Sinking onto the cowhide settee near his bedroom window his thoughts turned to the Barnett’s picnic. ‘Colonel Barnett hosts quite the shindig today; if’n all the rumor buzzing is true. To think, it is all in honor his daughter, Elizabeth’s sixteenth birthday. Tarnation, a birthday party. I would just as soon go huntin’. Then again, the Colonel is friends with exactly the well-connected monsieurs, I need in my corral to attain the political placements, I want. Still, I cannot work up any sort of hankering to attend.’
Taking up a boot, he thought, “I ain’t ever met a girl as plain and foolish as Elizabeth. She has herself a voice, shrill as a starling. Hell, me and all m’ amis have watched her casting an eye for a husband since last winter. Moreover, I am of a mind, she has me as her objective.′ Picking up his right boot, he snorted, ‘hellfire, in the past when I have dealt with her, she has not been the correct age for marriage. So, none of her flirtations caused me the least bit of jitters. Today...’ he jerked the boot on, ‘the game will be different. This is more than a birthday party. Far more. Today her Father is announcin’, to one and all, he is ready to accept offers for her hand.’
Standing, he leaned against the window frame, staring out at Sienna’s tree line drive. ‘Damnation, I got me a gut feeling she is goin’ be doing more than tossin’ simpering smiles my way. Hell, it is goin’ to take every ounce of chivalry, I have, to keep my mouth in check.’ Leaning his forehead against the sun-warmed glass, he rolled it back and forth, ’par Dieu, I do not want to go! Every gent, I know will be grousing heartily about: politics, Kansas, and anything else the border might have bled out these past months. I am worn out on the conversations of abolitionists, Jim Lane, and the never-ending deliberation of why we should secede.′
Thinking this his gut tightened, “I do not suppose even Saint Peter could explain how I feel regarding slavery, raiding, and the various new Senatorial laws. But if ‘n I slip up, I will get my ass ostracized. Not only, ostracized, but branded a hypocrite with my family line originating in Kentucky and Louisiana.
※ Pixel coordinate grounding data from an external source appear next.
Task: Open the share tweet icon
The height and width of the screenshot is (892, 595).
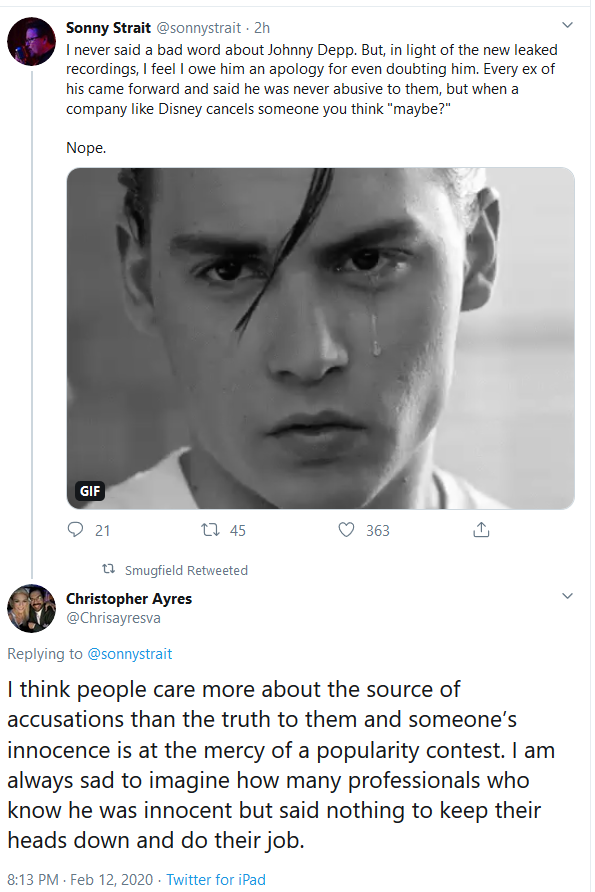Action: [481, 530]
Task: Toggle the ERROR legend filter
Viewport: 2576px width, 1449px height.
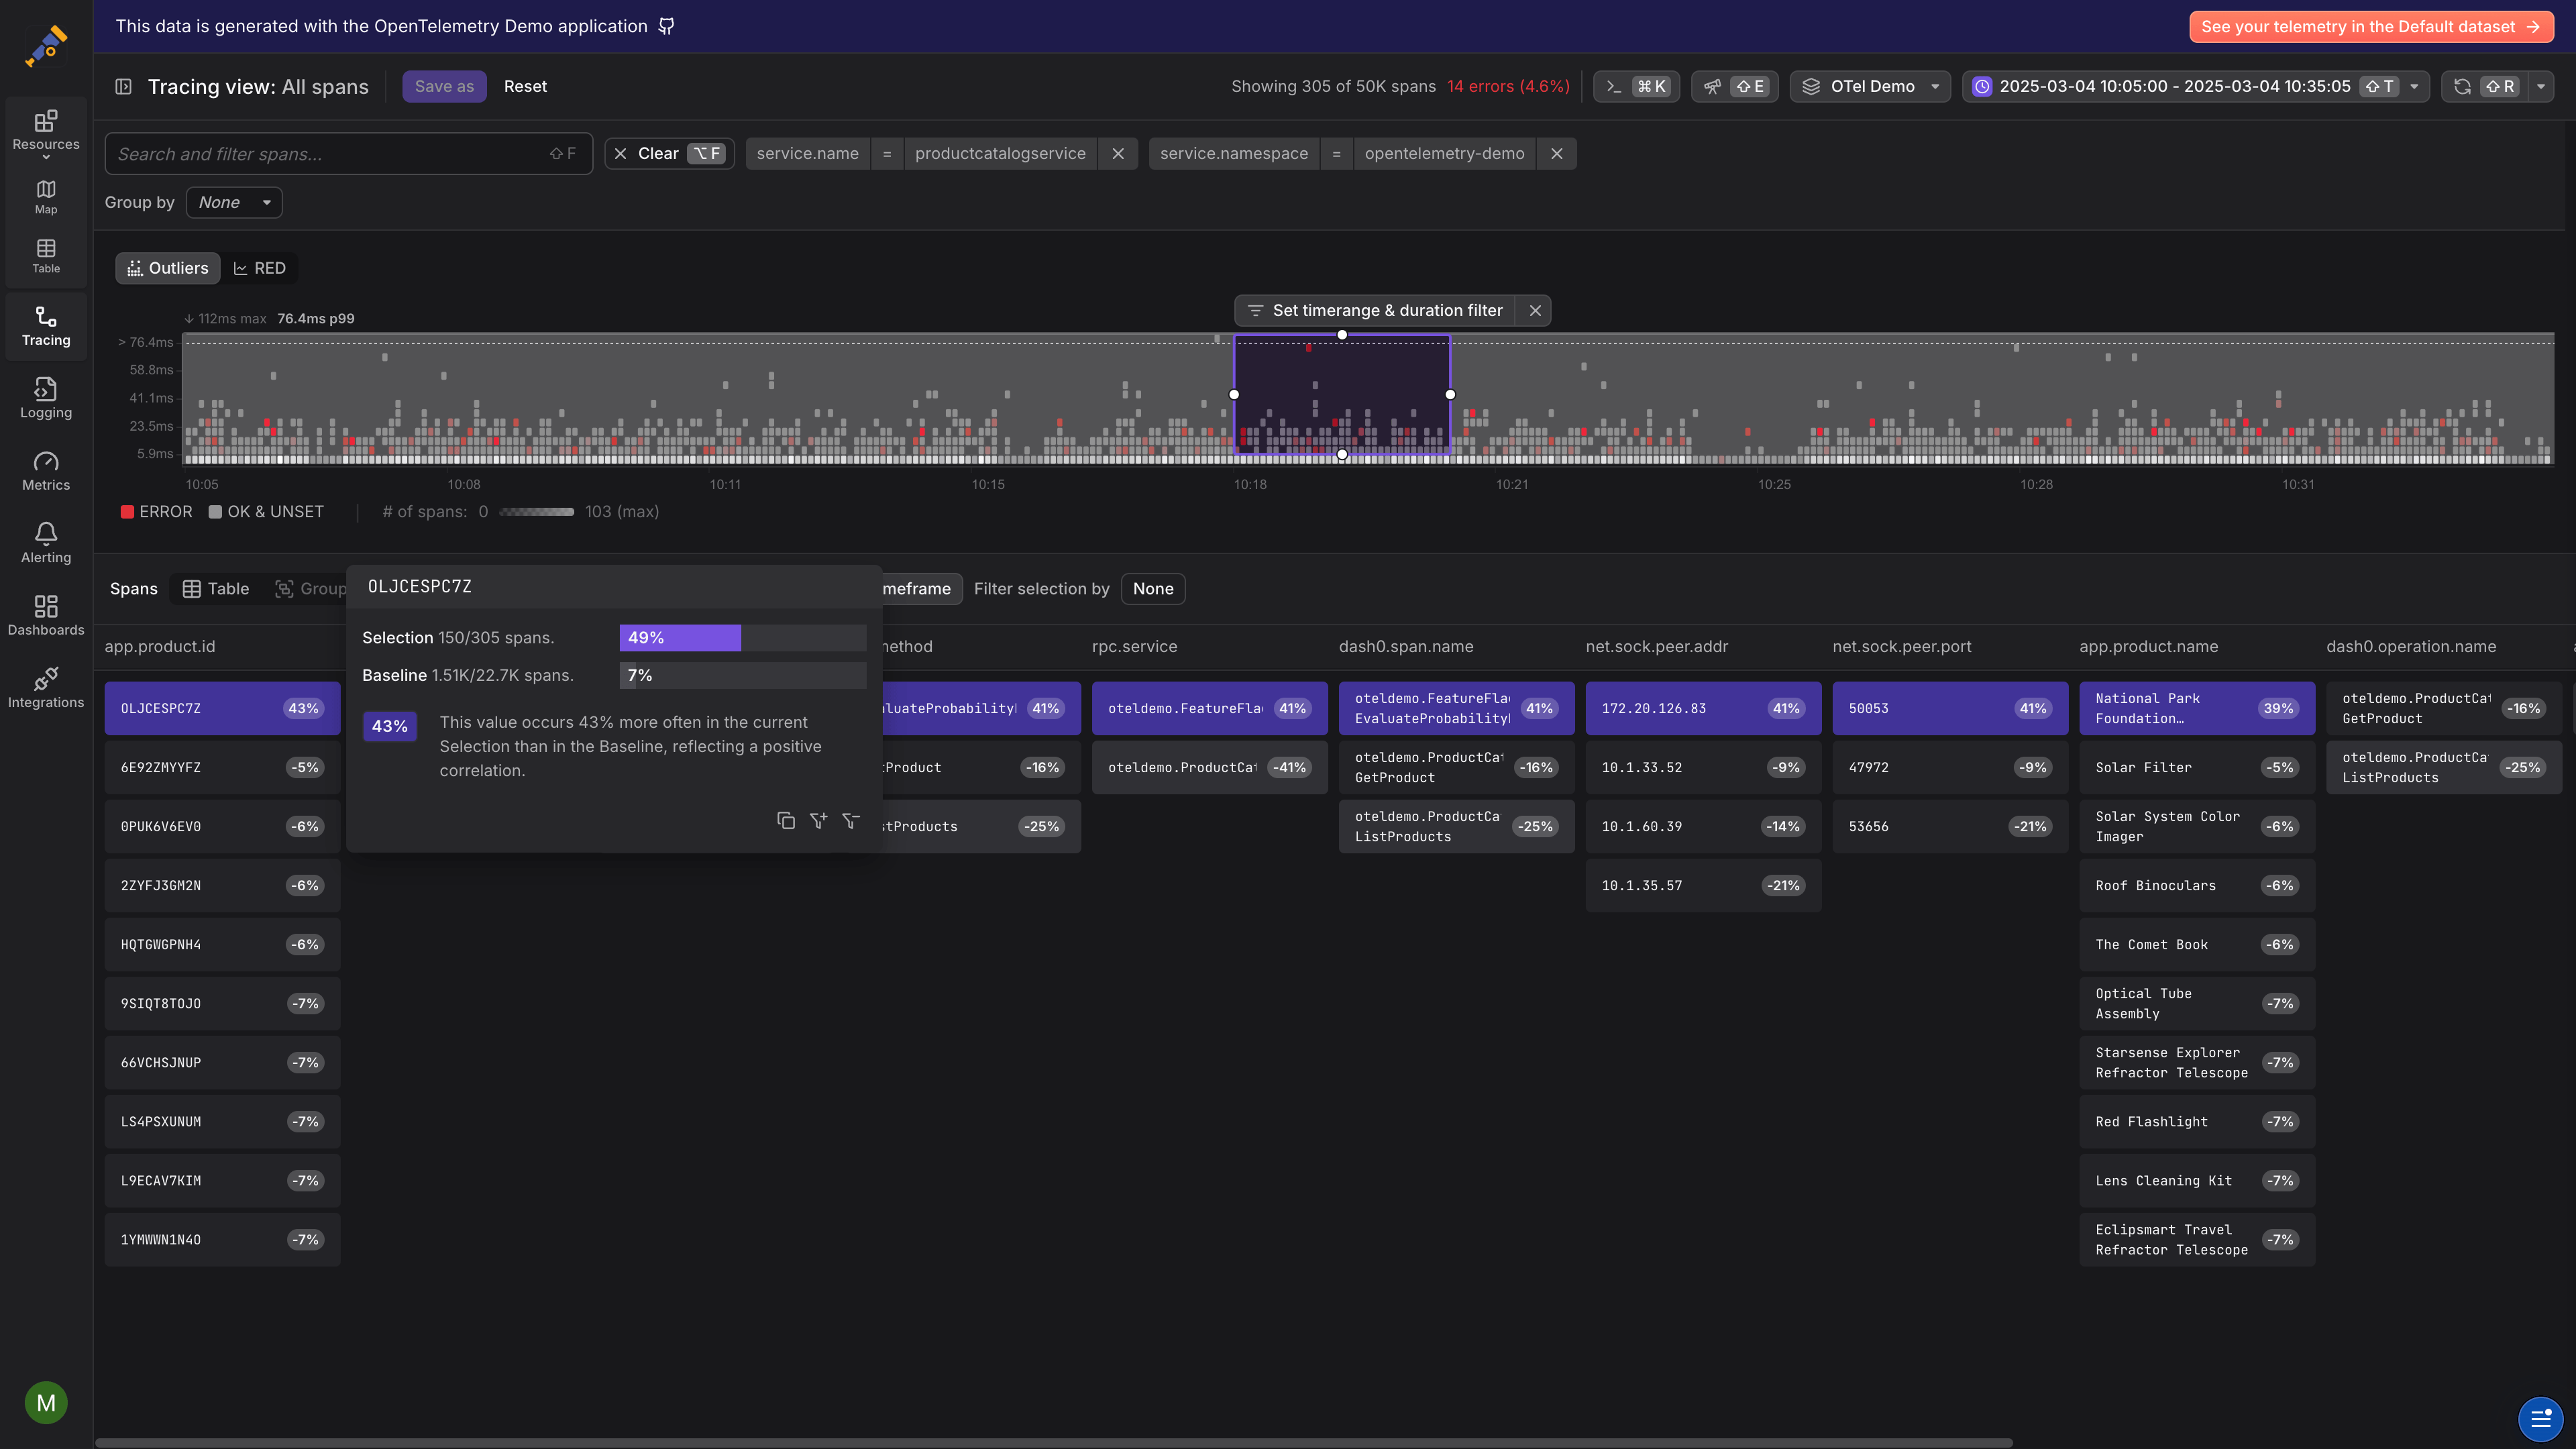Action: [157, 511]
Besides, how do I defend my views when slaves labor right here on Sienna?’ Inhaling until his lungs felt near popping, he released a long drawn out breath. “Oui, I would just as soon avoid all the arguments, so I might keep my neutrality intact for a bit longer. I ain’t a fool, I know the time is approachin’, when I will be required to throw the fat in the fire and face the conflagration. But, I ain’t got the slightest notion how my life will be twisted about afterwards.”
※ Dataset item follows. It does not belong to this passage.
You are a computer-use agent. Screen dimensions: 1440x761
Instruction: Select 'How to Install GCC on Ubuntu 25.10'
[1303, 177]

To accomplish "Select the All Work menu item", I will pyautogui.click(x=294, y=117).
Moving to his bedside table, he removed an ivory-handled, six-inch blade. Rolling the honed steel between his fingers, he wondered if his wanting to remain clear of the fighting was because he was nothing more than a coward. For had he not been actively avoiding riding with patrol units? The same units, which declared it was their sovereign duty, as Missourians, to prevent foragers from raping the soils of their beloved State.
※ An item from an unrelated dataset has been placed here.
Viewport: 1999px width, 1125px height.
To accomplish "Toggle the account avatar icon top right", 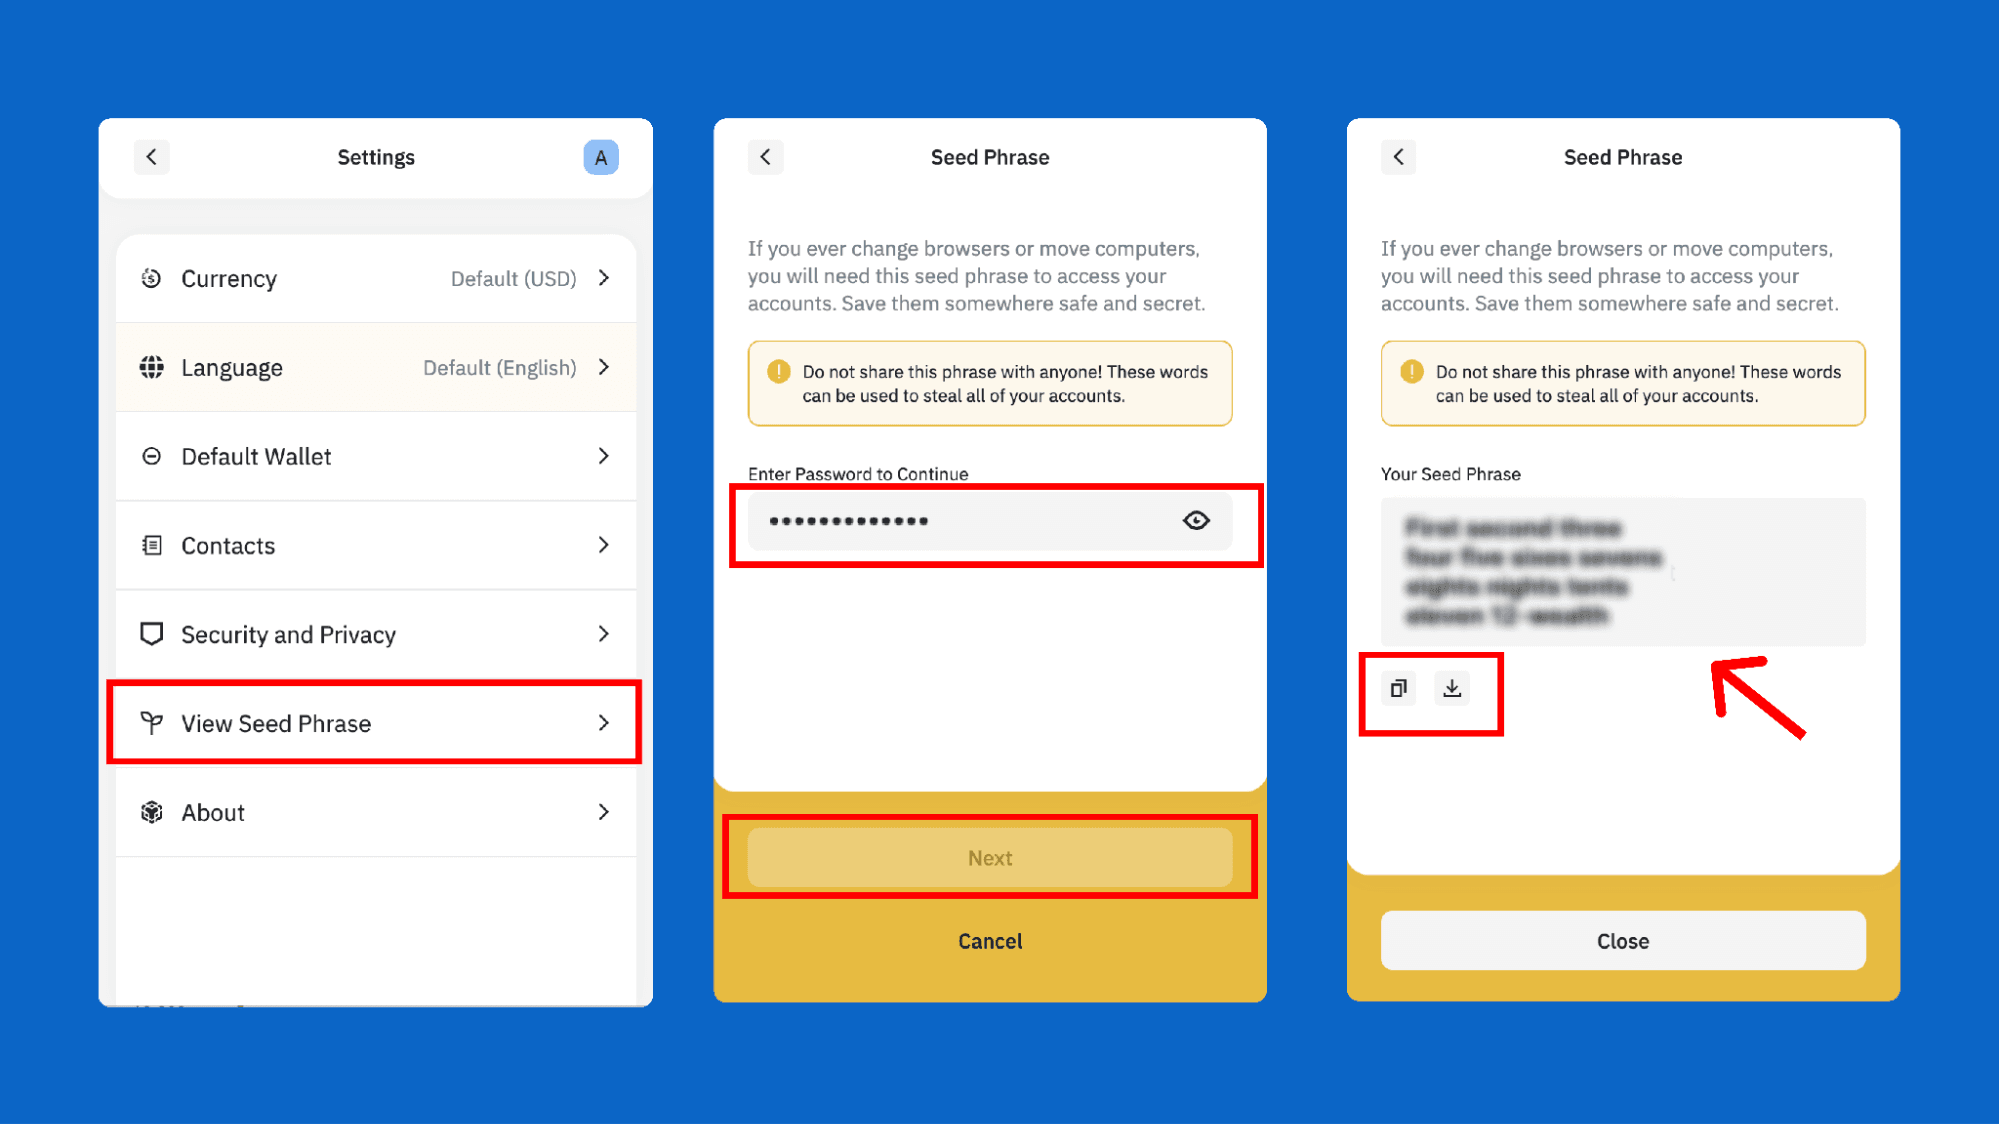I will [x=601, y=157].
Sliding the blade into his boot top, he growled, “I ain’t a coward. I just cannot condone the current fashion of an eye for an eye vengeance. And, I do not wish to be included in the tainted justice running rampant through our hills.′ He looked toward his brother’s room, ‘except, knowing it ain’t what I want, does not mean I cannot be trapped between combatants. I have seen roads stained with blood and the word justice used in so many imaginative ways; I do not surmise men even understand what it means any longer.’
Reaching into the drawer, he removed his wallet and placed it in the interior breast pocket of his brocade vest. ‘It has got so a man has to ride wary. Perhaps Colonel Barnett is being far too bold hosting such a gala event.’ Exhaling heavily, he headed for his brother’s door.